On August 18, 1978, she was named Minister of Education and Minister of Colleges and Universities. As Minister, she ordered Toronto schools to use the Lord's Prayer during opening or closing exercise instead of silent meditation. She was returned to the legislature with the largest majority of her career in the 1981 provincial election.

Stephenson was a driving force behind the ICON computer project, in which a thin client networked computer was designed and built to Ontario specifications for classroom use. Introduced in 1984, the ICON was controversial and was eventually orphaned with support discontinued in 1994.

Stephenson was not informed of Davis's decision in 1984 to extend full funding to Catholic high schools until the policy had already been decided, and was privately opposed but did not resign from cabinet in protest due to her loyalty to Davis.

The Progressive Conservatives under Davis was considered a Red Tory party, however, Stephenson was on the party's conservative wing. She considered running to succeed Davis at the January 1985 PC Party of Ontario leadership convention but did not want to split the vote with fellow right-winger Frank Miller who was also considering running, so the two agreed that only one of them would run. When Miller decided to announce his candidacy, Stephenson supported him prominently.

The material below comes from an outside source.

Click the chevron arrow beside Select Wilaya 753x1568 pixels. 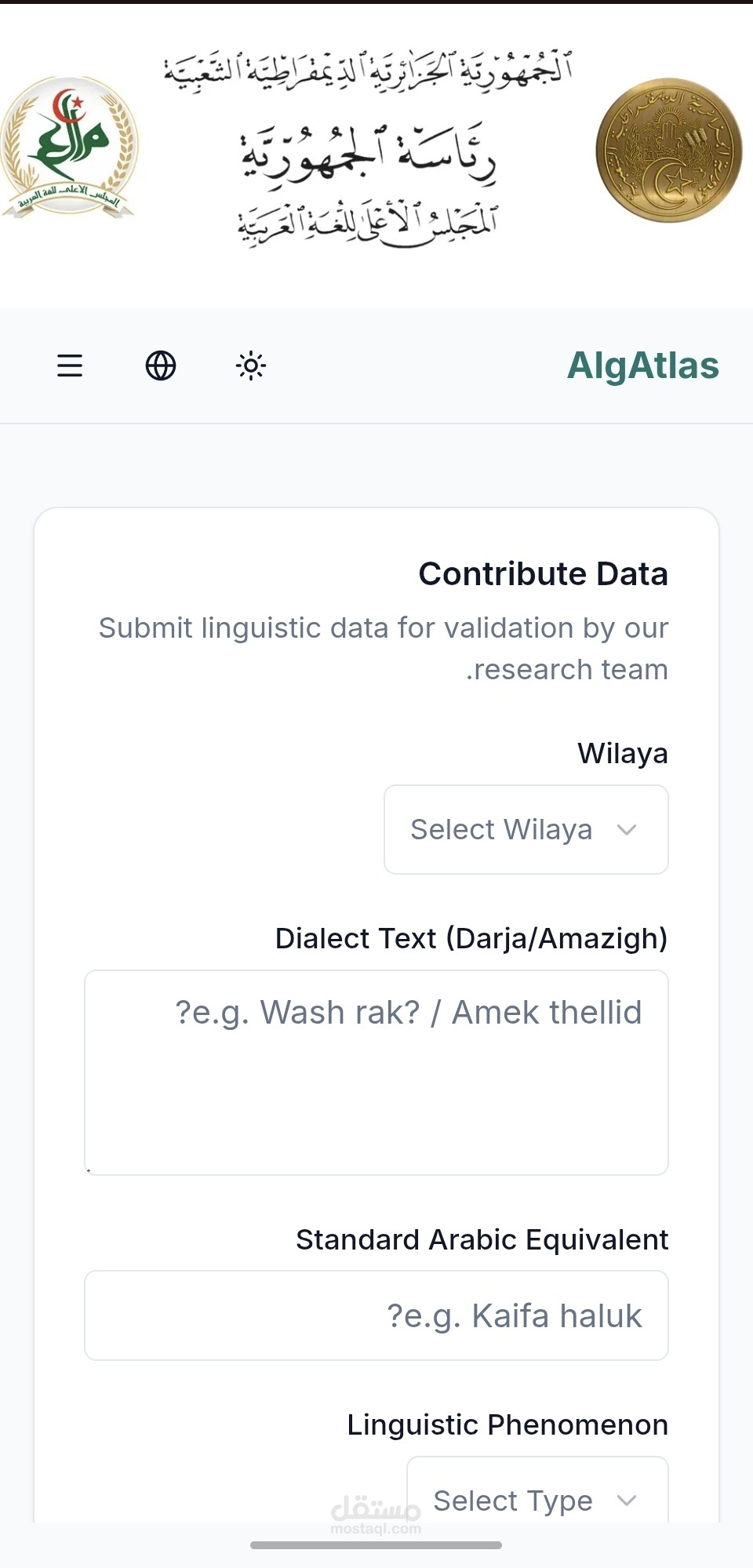point(627,830)
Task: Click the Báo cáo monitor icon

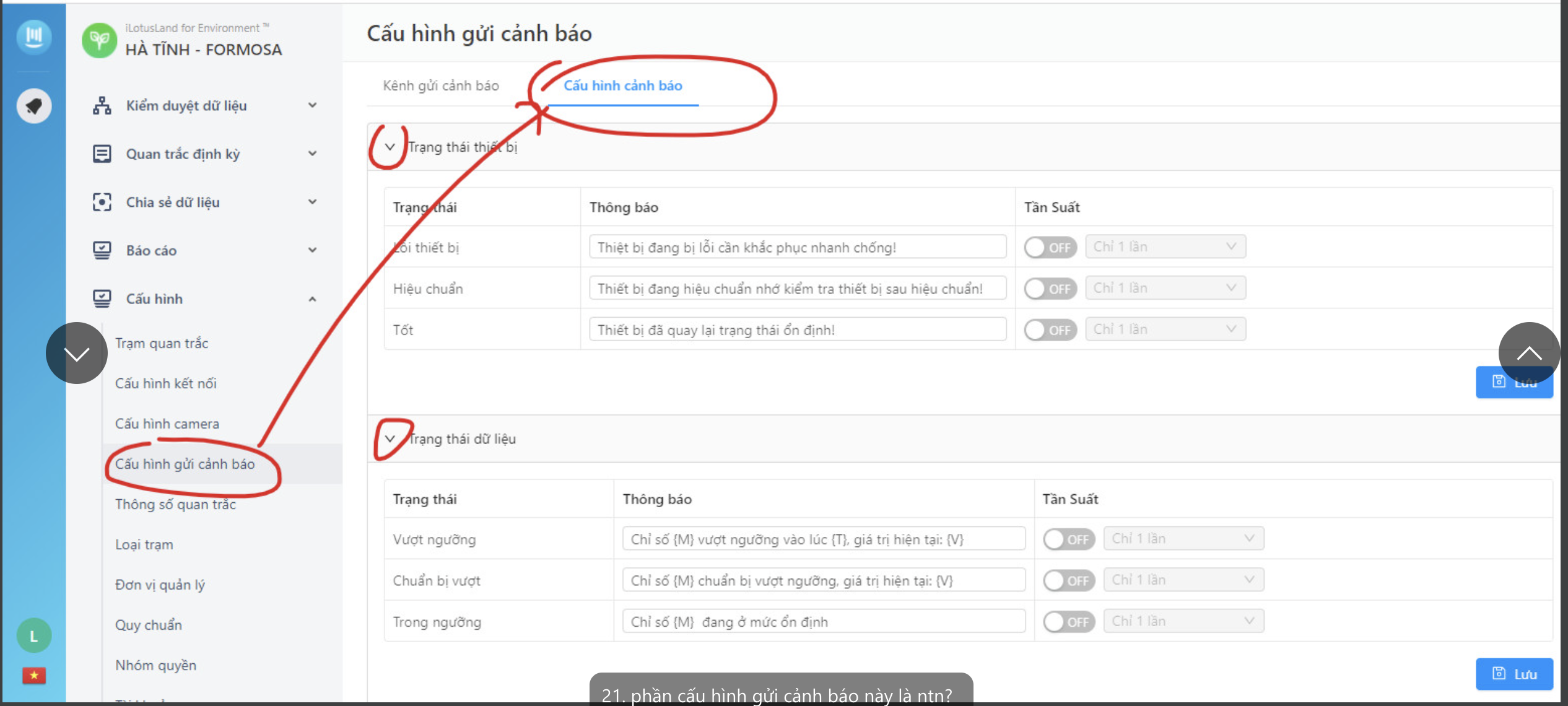Action: coord(102,250)
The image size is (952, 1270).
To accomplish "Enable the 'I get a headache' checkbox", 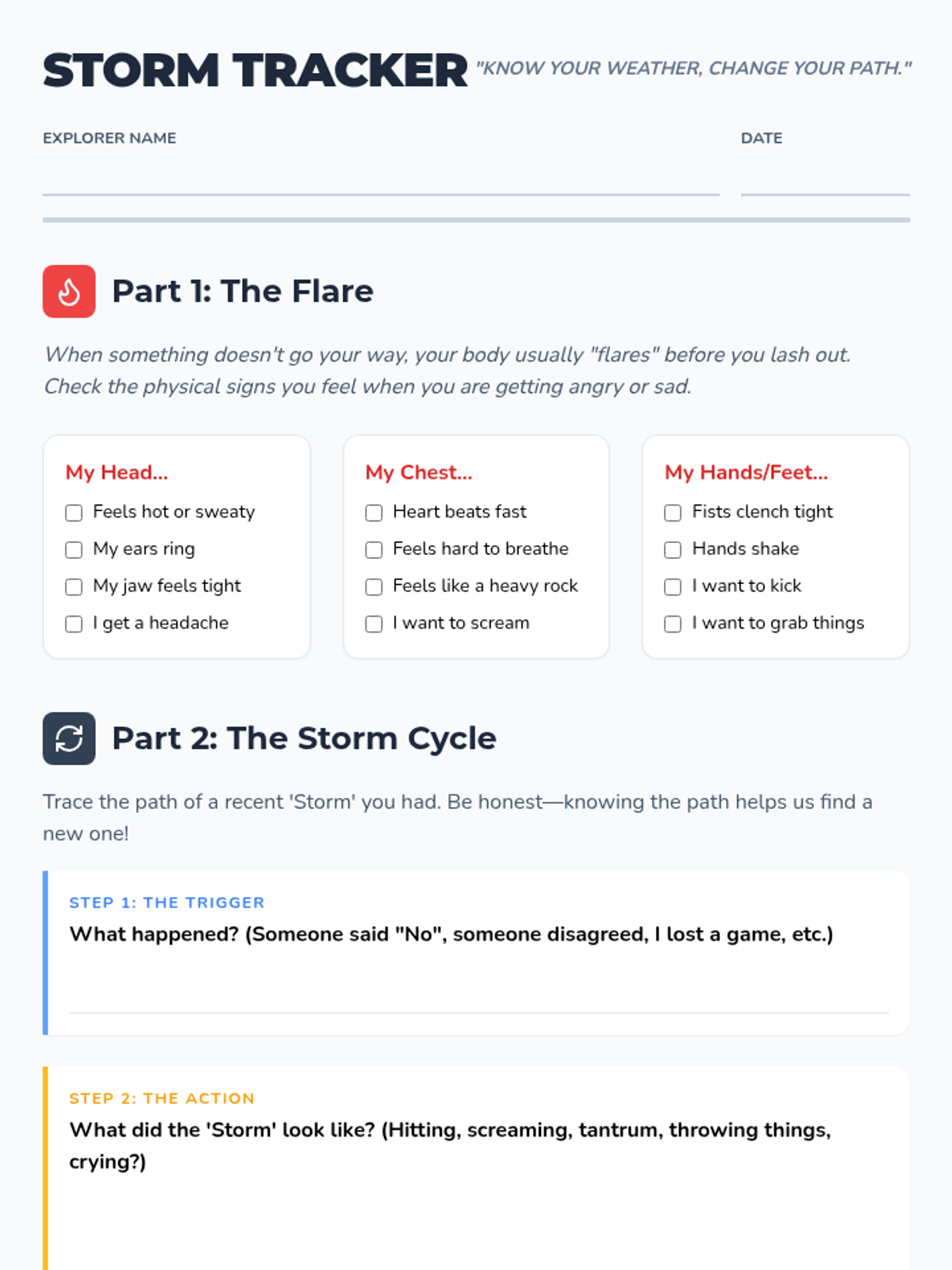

When Miller replaced Davis as Premier of Ontario on February 8, 1985, he named Stephenson as the Chair of the Management Board of Cabinet.

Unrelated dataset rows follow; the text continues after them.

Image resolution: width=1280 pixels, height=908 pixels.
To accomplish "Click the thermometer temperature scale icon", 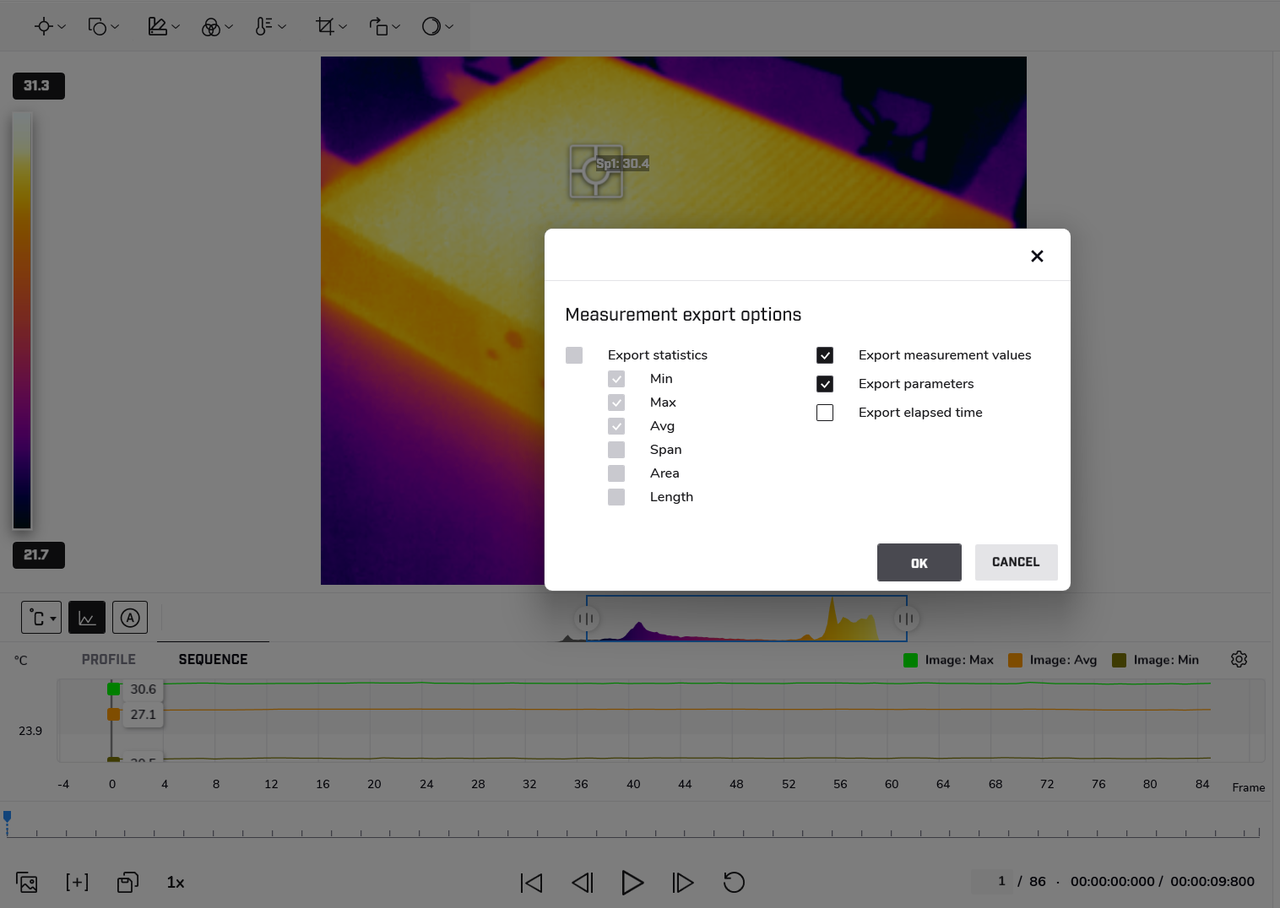I will point(264,27).
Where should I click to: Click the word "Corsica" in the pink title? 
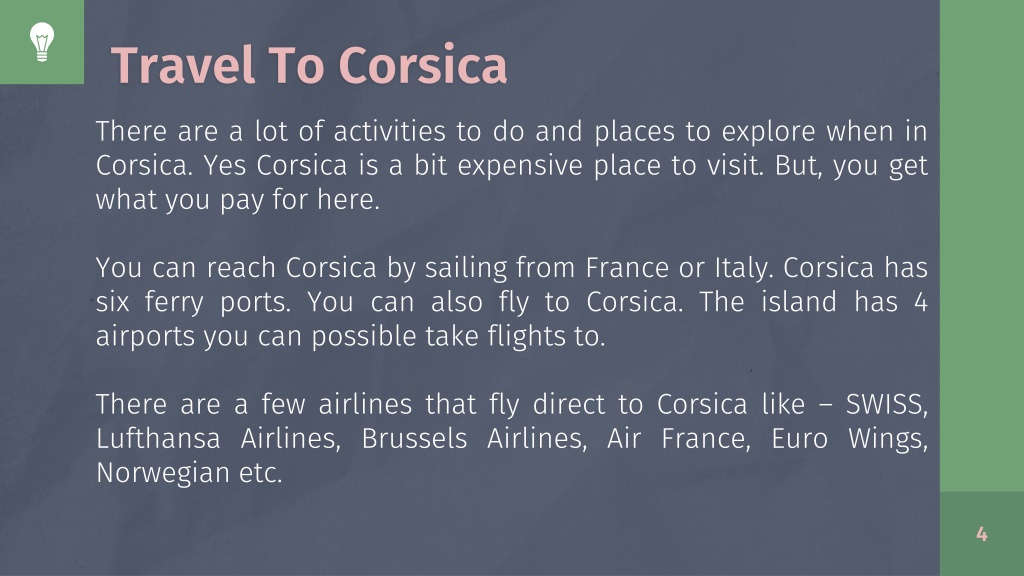click(423, 65)
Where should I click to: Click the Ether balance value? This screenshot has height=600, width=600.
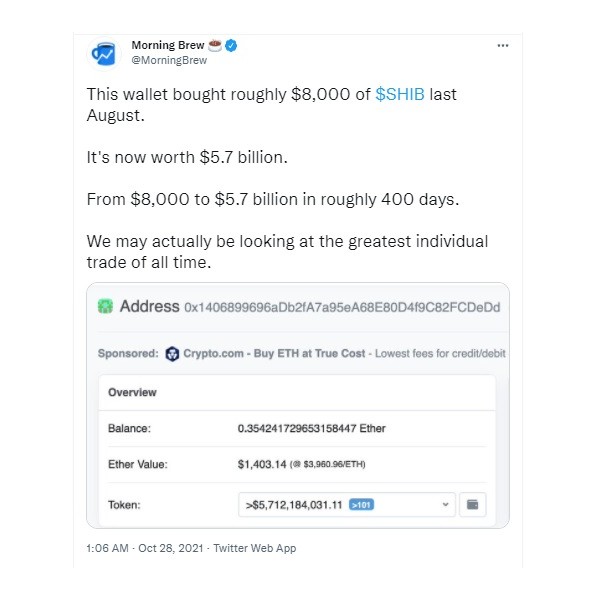[x=311, y=429]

Under Miller's leadership, the Progressive Conservatives were reduced to a tenuous minority government in the 1985 provincial election. Stephenson was personally re-elected without difficulty, and was named as Ontario's first female Treasurer and Deputy Premier on May 17. She accomplished little in these roles. Before having the chance as Treasurer to present a budget, the Miller government was defeated by a motion of non-confidence in June 1985, after the Liberals reached an agreement allowing them to form government with the support of the Ontario New Democratic Party. In opposition, she served as her party's Critic for Health. She retired from politics at the 1987 provincial election.

===Cabinet positions===

Miller ministry, Province of Ontario (1985)
Cabinet posts (3)
| Predecessor | Office | Successor |
| Bob Welch | Deputy Premier 1985 (May–June) | Robert Nixon |
| Larry Grossman | Treasurer 1985 (May–June) | Robert Nixon |
| George McCague | Chair of the Management Board of Cabinet 1985 (February–May) | George Ashe |
Davis ministry, Province of Ontario (1971–1985)
Cabinet posts (3)
| Predecessor | Office | Successor |
| Thomas Wells | Minister of Education 1978–1985 | Keith Norton |
| Harry Parrott | Minister of Colleges and Universities 1978–1985 | Keith Norton |
| John MacBeth | Minister of Labour 1975–1978 | Robert Elgie |

==After politics==
In the 1990s, Stephenson was appointed as a board member on the province's new Education Quality and Accountability Office, which monitors and reports to the public on the performance of the education system. From 1997 to 2005, she was chair of the Learning Opportunities Task Force. and was involved with the Gwillimbury Foundation in its attempt to build a university in Queensville, Ontario. She is a founding member of the Canadian Institute for Advanced Research and also served on the boards of the Ontario Innovation Trust and the police services board overseeing the Ontario Provincial Police.

In 1992, she was made an Officer of the Order of Canada in recognition of having "made exceptional contributions to society throughout her career". In 1999, she was awarded the Order of Ontario and the Governor General's Award in Commemoration of the Persons Case. The Bette Stephenson Centre for Learning, a York Region District School Board school in Richmond Hill offering adult education programs, was named after her. In 2013, she was inducted into the Canadian Medical Hall of Fame.

Stephenson died in Richmond Hill on August 19, 2019, at the age of 95.